Where the line containing "Where should I" appears below, begin there and reproduce each line exactly through the last one, omitting pictures.

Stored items

+---+

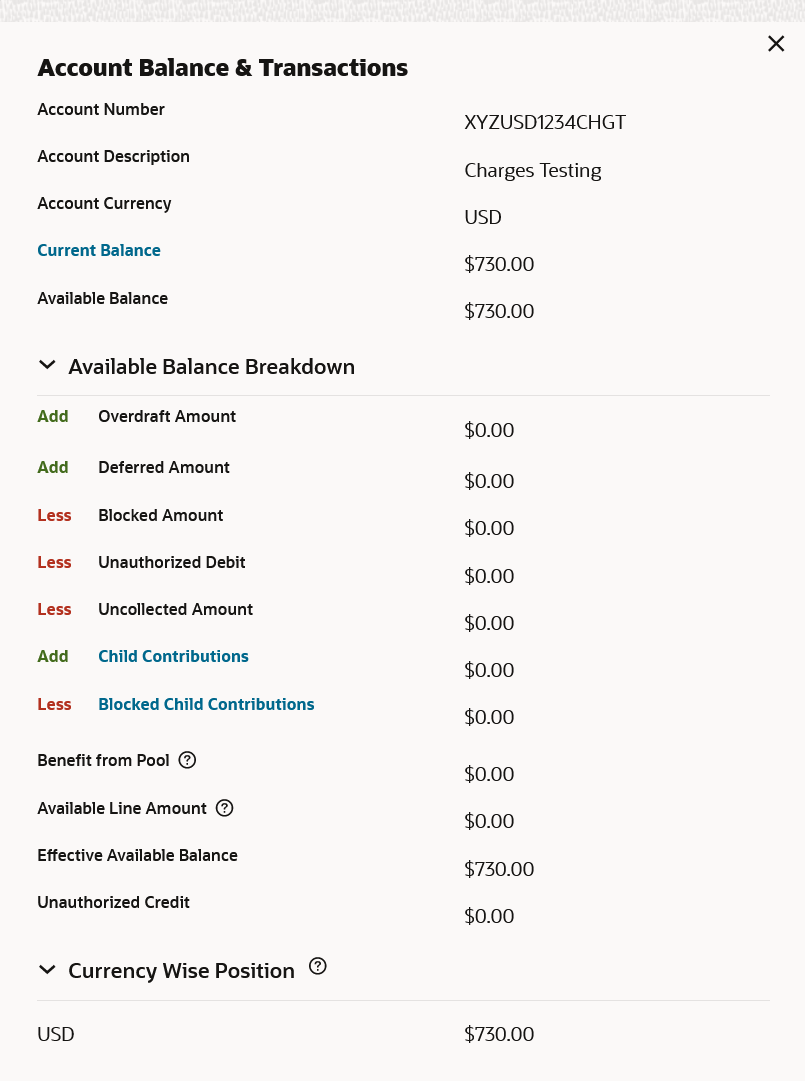Image resolution: width=805 pixels, height=1081 pixels.
Task: Click the Deferred Amount label
Action: (x=164, y=468)
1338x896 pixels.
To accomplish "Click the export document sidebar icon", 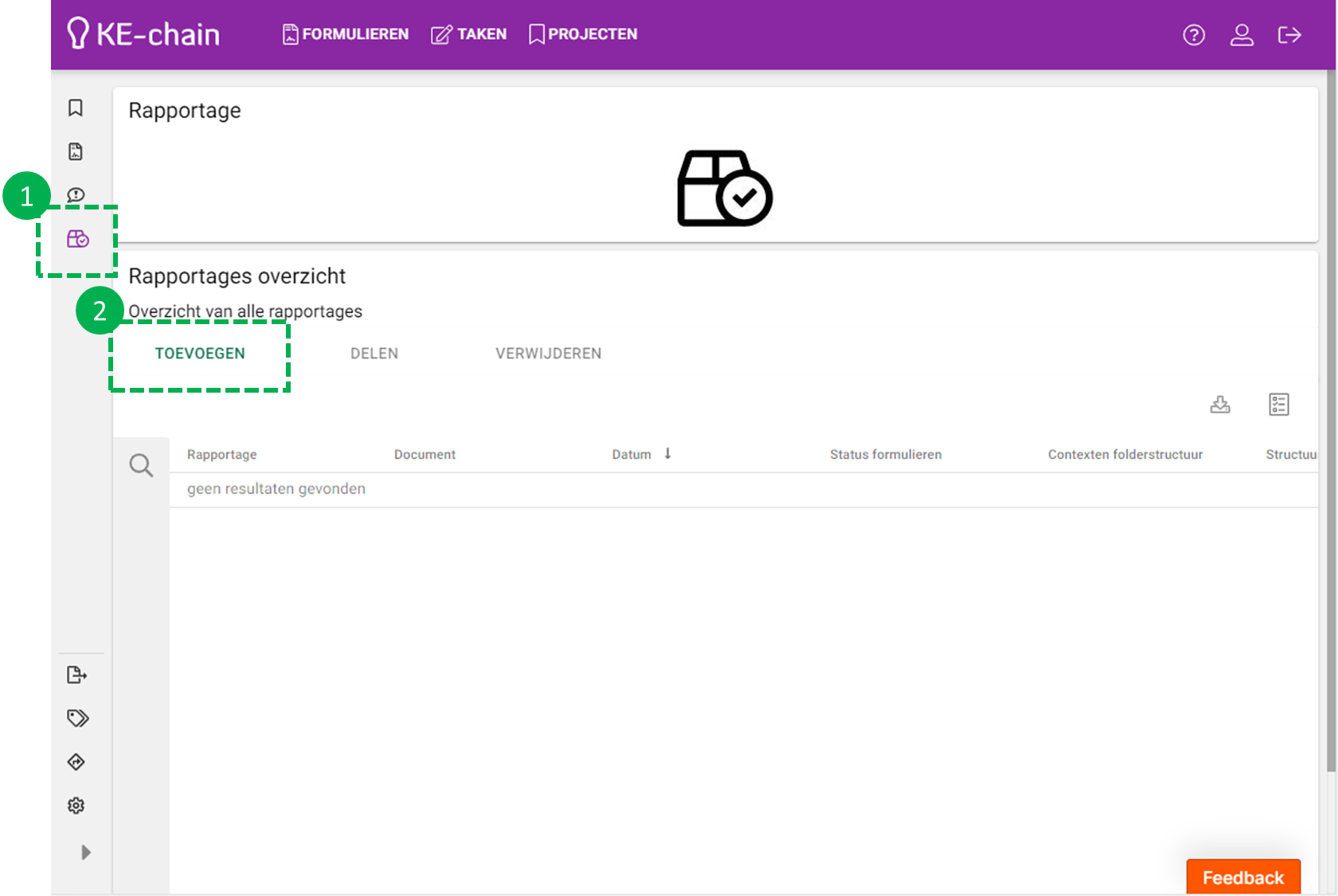I will [76, 675].
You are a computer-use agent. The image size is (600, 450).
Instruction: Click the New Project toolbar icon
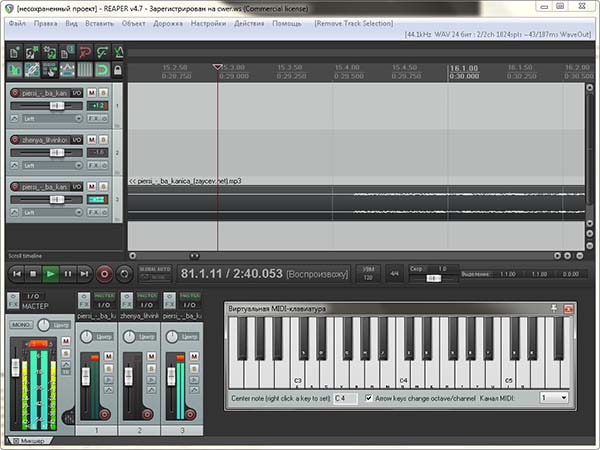(13, 51)
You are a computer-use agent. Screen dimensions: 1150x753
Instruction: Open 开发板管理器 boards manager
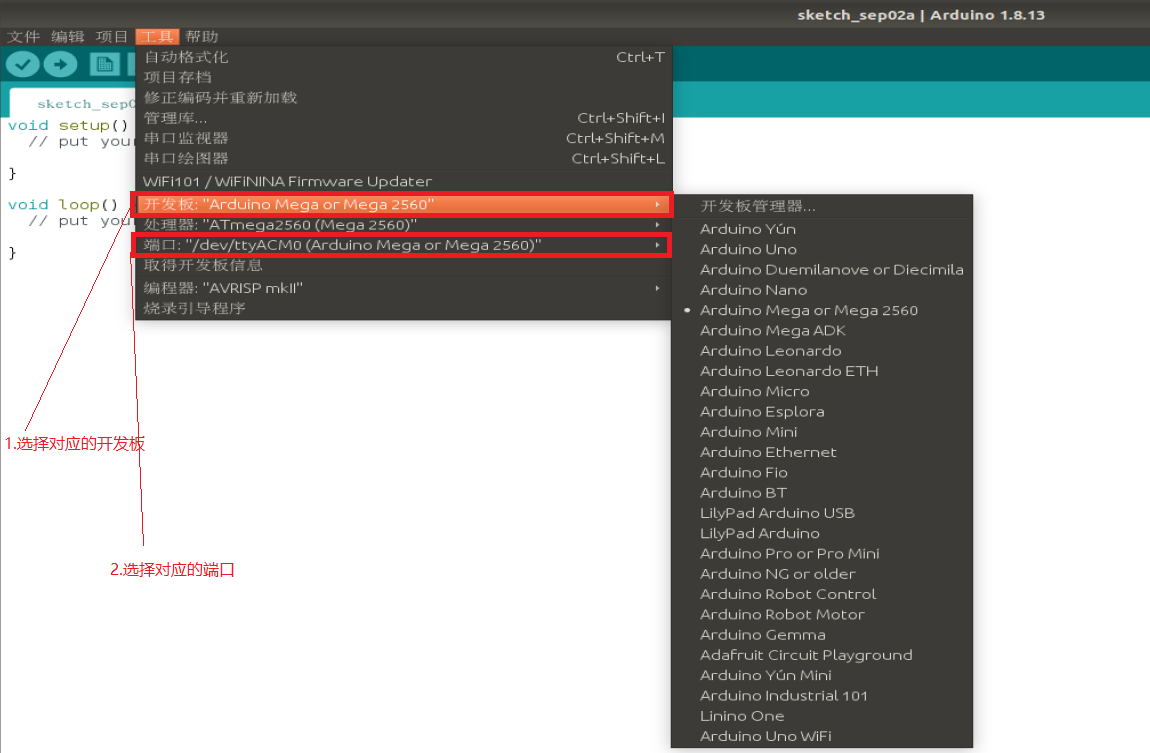point(758,206)
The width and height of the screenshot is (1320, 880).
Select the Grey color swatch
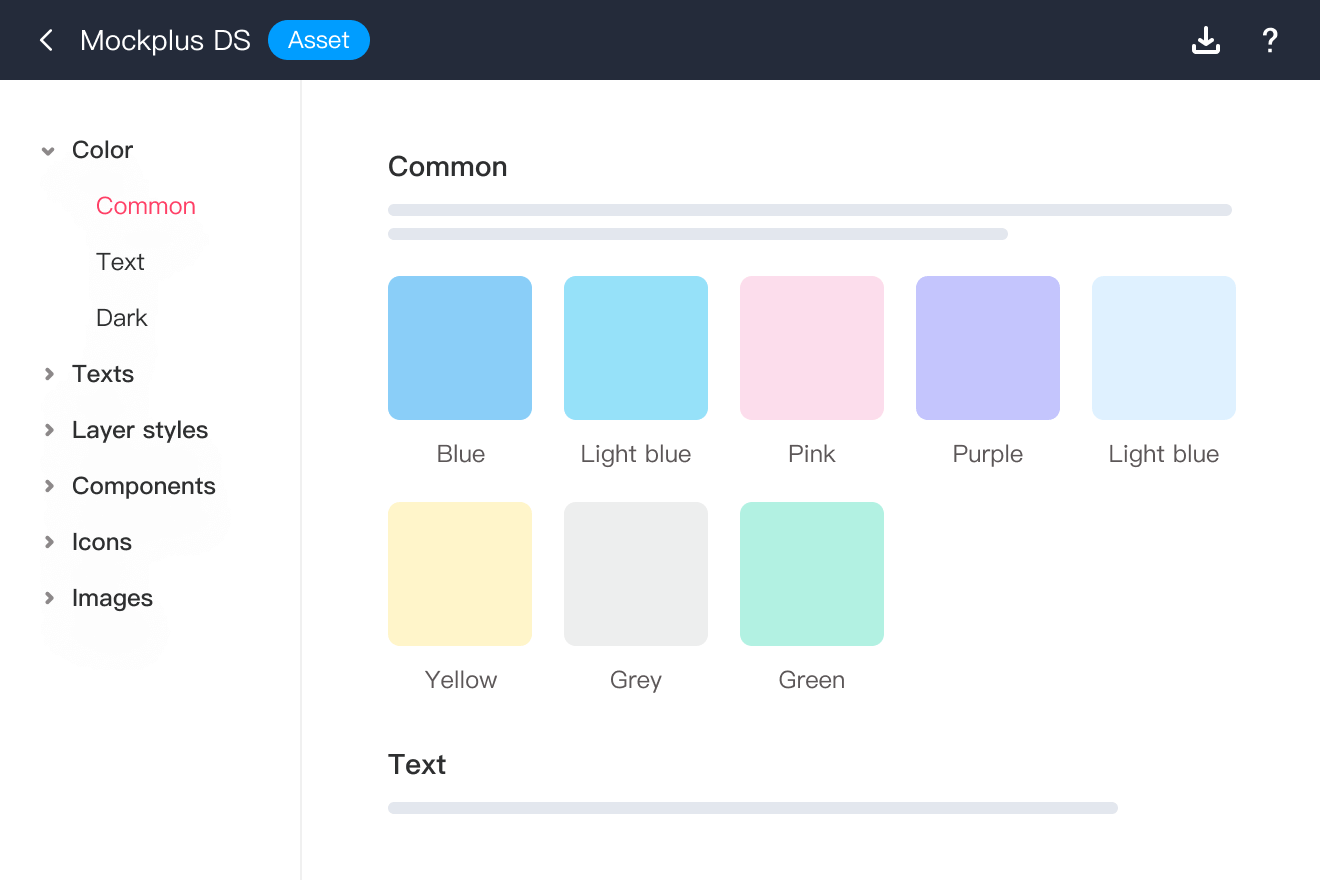point(636,574)
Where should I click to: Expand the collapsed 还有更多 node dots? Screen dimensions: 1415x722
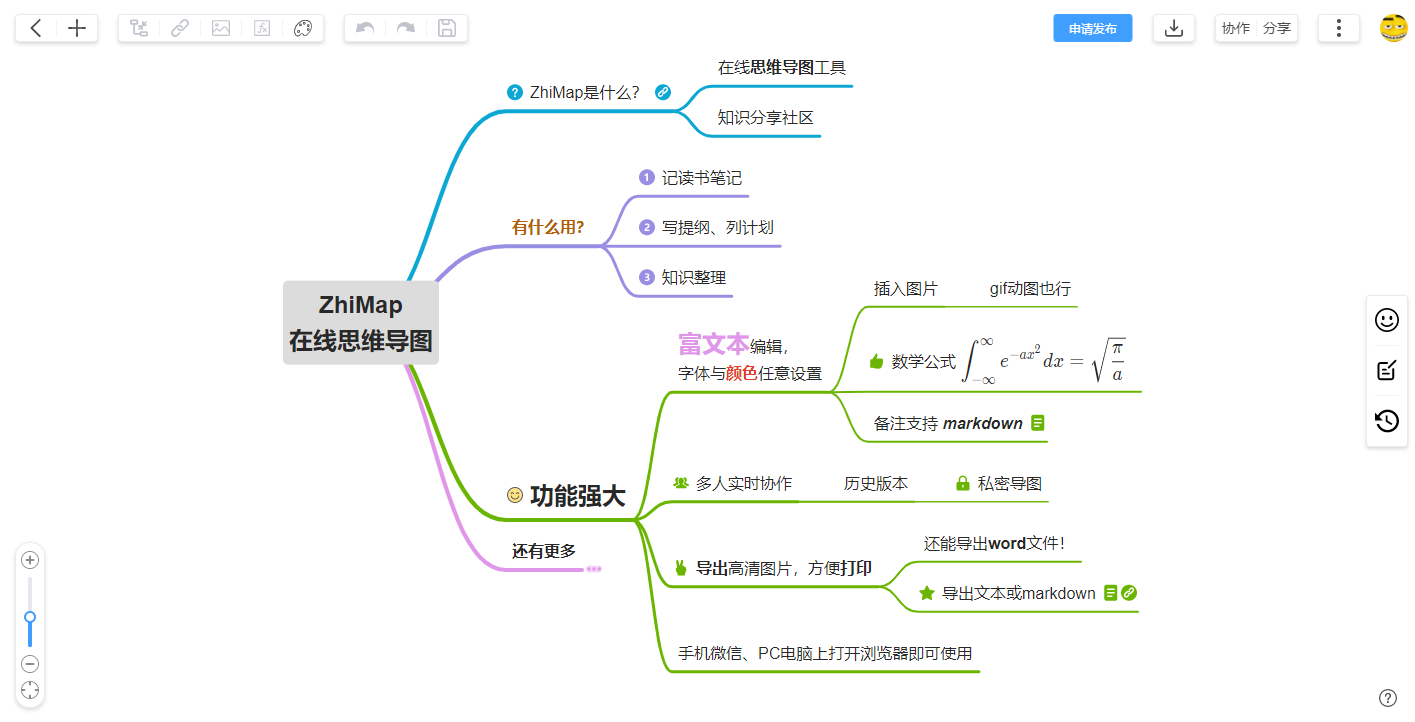594,569
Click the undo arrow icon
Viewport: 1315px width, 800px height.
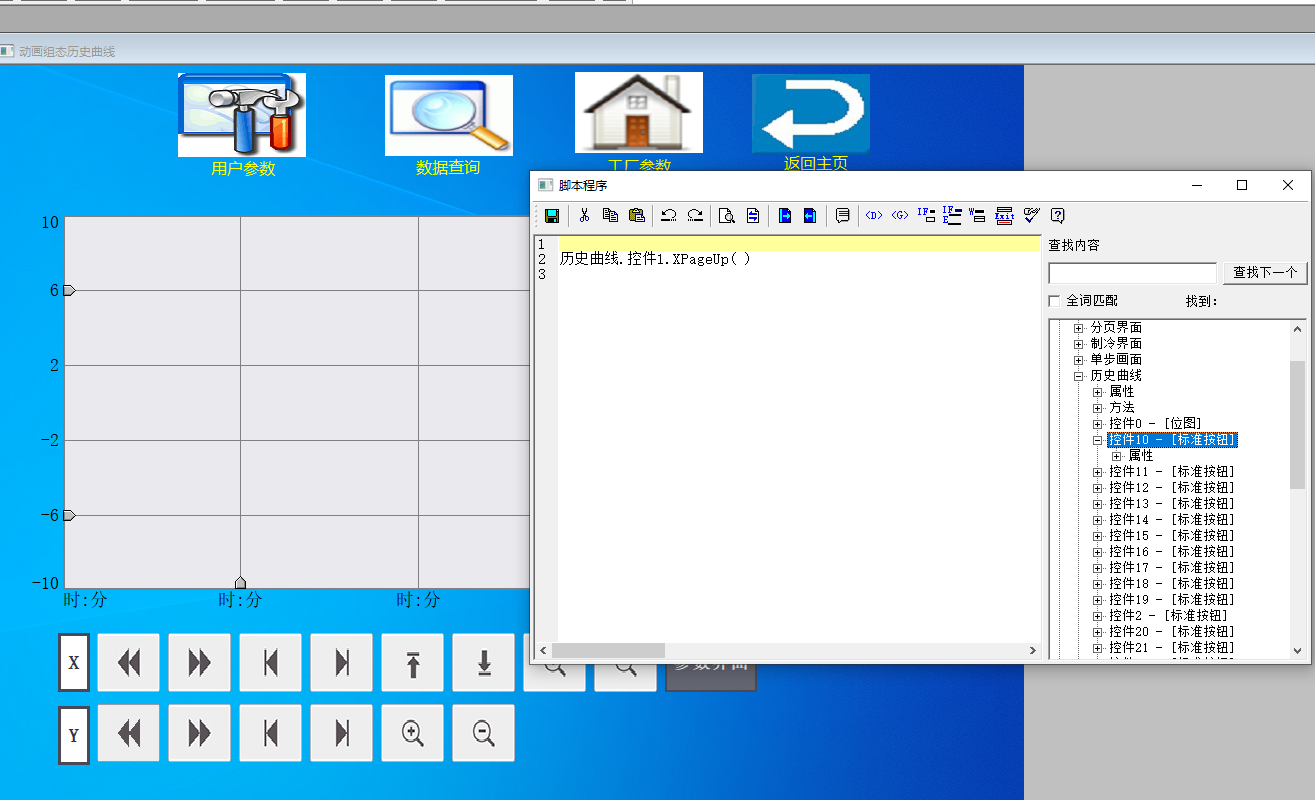669,215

+---+

- **EXERCISE ANSWER**:
Where should I click to: Expand the collapsed 还有更多 node dots? Screen dimensions: 1415x722
594,569
Click the undo arrow icon
Viewport: 1315px width, 800px height.
669,215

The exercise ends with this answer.